Work to complete:
1) List the countries that the text on the war in Gaza names as places where the trauma surgeon has worked.
2) Write the next part of the text on the war in Gaza, starting after its final sentence.

== Selected text

Hamas, which has run Gaza since winning elections in 2006 and a subsequent brutal power struggle with its main rival, Fatah, officially calls for the destruction of Israel and is considered a terrorist organization by the United States and others. It has justified the Oct. 7 attack by saying it was a last resort against Israeli crimes against the Palestinian people, including those in Gaza who have for decades lived under a crippling blockade imposed by Israel and enforced by Egypt.

According to messages reviewed by The Wall Street Journal, but not seen or authenticated by NBC News, Hamas' leadership considers civilian deaths as "necessary sacrifices ." In an interview with NBC News on Wednesday, a senior Hamas official and member of the organization's political wing, Dr. Basem Naim, stood behind the Oct. 7 attack, calling it a "strategic success" despite the suffering it has caused ordinary Palestinians.

'Beyond your imagination' Nothing prepared Dr. Ammar Darwish, a veteran of foreign medical aid missions, for what he experienced inside Gaza's shattered hospitals.

"The screams, the pain, the suffering of these kids ... it's beyond your imagination," said the trauma surgeon, who has worked in Ukraine, Yemen and Syria, among other war-torn countries.

At least 60 to 70 percent of the casualties, both killed and injured, brought to Nasser hospital in Khan Younis while he was working there were women, children and babies, Darwish told NBC News recently from Manchester, England, after a month-long stint in Gaza.

Many of the children he treated sustained life-altering injurieswith Darwish describing harrowing accounts of children burned and bloodied, including a young girl he said he would "never forget" who had survived a severe head wound and had to undergo a triple amputation before eventually succumbing to her injuries. Many, he said, would require specialized treatment and care for the rest of their lives — making him particularly worried about the long-lasting psychological and emotional trauma children across Gaza have endured.

"And it's not just this generation — it's more generations to come," Darwish said. "It will be passed on to them."

====
== Supplied data

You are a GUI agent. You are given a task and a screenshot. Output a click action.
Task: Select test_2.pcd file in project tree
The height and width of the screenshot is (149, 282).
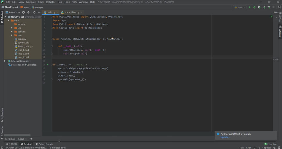click(x=23, y=54)
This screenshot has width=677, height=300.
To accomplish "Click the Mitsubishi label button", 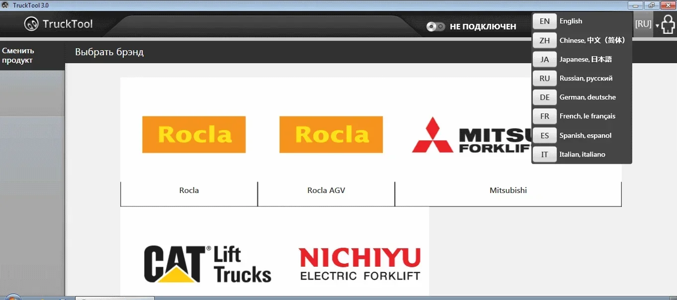I will 508,194.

====

Written responses:
1) Ukraine, Yemen, Syria

2)
Nadine Abdulatif is only 13 but has already lost count of the number of wars she's lived through. This doesn't make her less afraid — a fact she tries to hide from her little brother, Jood.

"The thought of being killed shouldn't pass any human in their mind," she told NBC News in an interview in August from the Nuseirat refugee camp. "Here it is passing through the minds (of) millions of childhood in Gaza."

Nadine says she and Jood were especially frightened when their older brother, Ahmed, was killed in an Israeli airstrike after the family was separated while trying to flee south from their home in northern Gaza.

"I just want to see my brother again," Jood said, crying, as Nadine wiped his tears and offered him words of reassurance.

"We can see him again," she said quietly. "Just, we have to wait and be patient."

While the IDF says its offensive is protecting Israel and its citizens against Hamas' attacks by striking their military capabilities, some experts have warned that the assault and the extreme suffering it has caused risks fueling extremism and serving as a recruitment tool for Hamas.

Diana Buttu, a Palestinian lawyer and former adviser to Yasser Arafat's Palestinian Liberation Organization, said she fears children in Gaza who have been robbed of their childhoods will grow up to believe that the world has failed them.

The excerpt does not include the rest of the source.